**Job:** Copy out the text lines of the material below exactly as they appear, leaving out the pictures.
■ ■ ■ ■
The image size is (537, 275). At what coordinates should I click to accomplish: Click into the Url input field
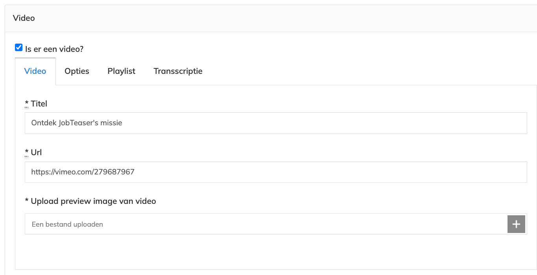[276, 172]
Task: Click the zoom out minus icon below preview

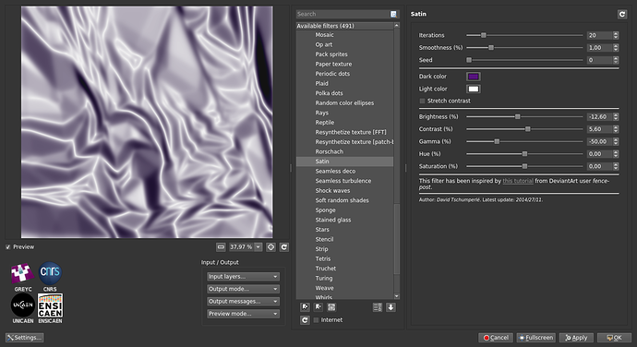Action: 221,247
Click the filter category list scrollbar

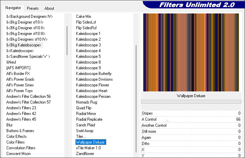(67, 40)
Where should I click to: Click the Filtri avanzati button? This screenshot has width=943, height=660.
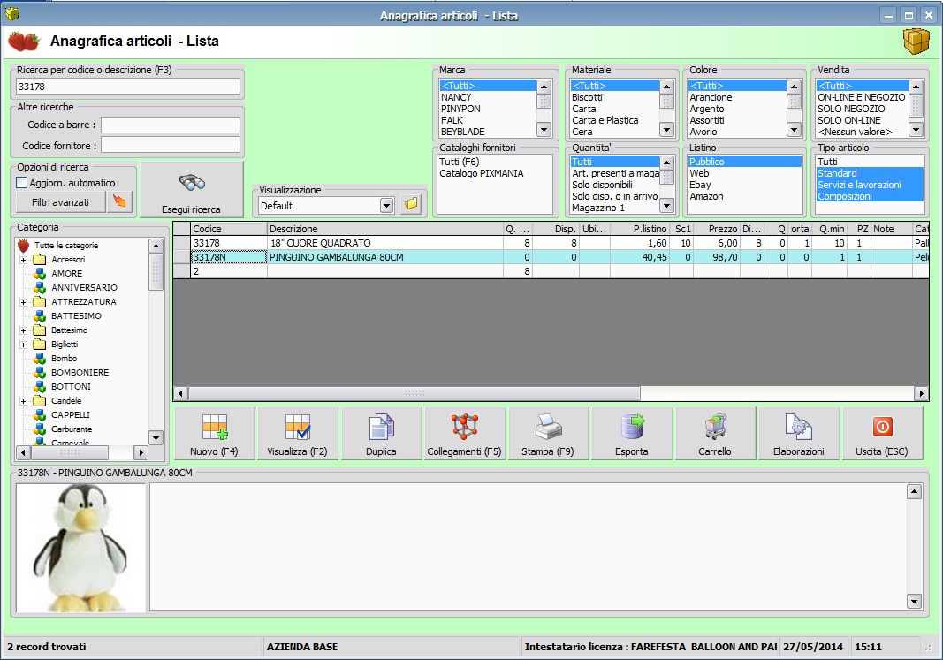coord(60,202)
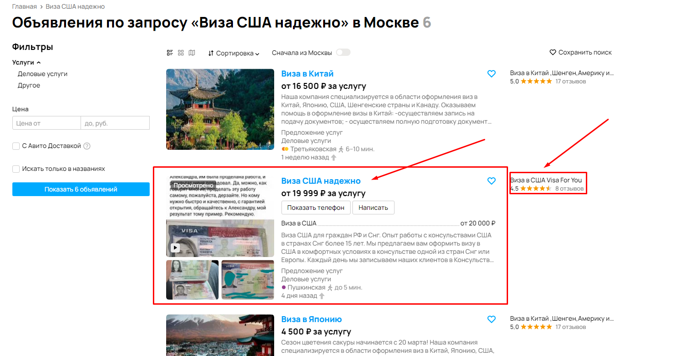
■ ■ ■ ■
**Answer:**
The image size is (537, 275). At what coordinates should I click to accomplish: Click into the Url input field
[276, 172]
Task: Click the zoom out minus icon below preview

Action: 221,247
Click the filter category list scrollbar

(67, 40)
Where should I click to: Click the Filtri avanzati button? This screenshot has width=943, height=660.
coord(60,202)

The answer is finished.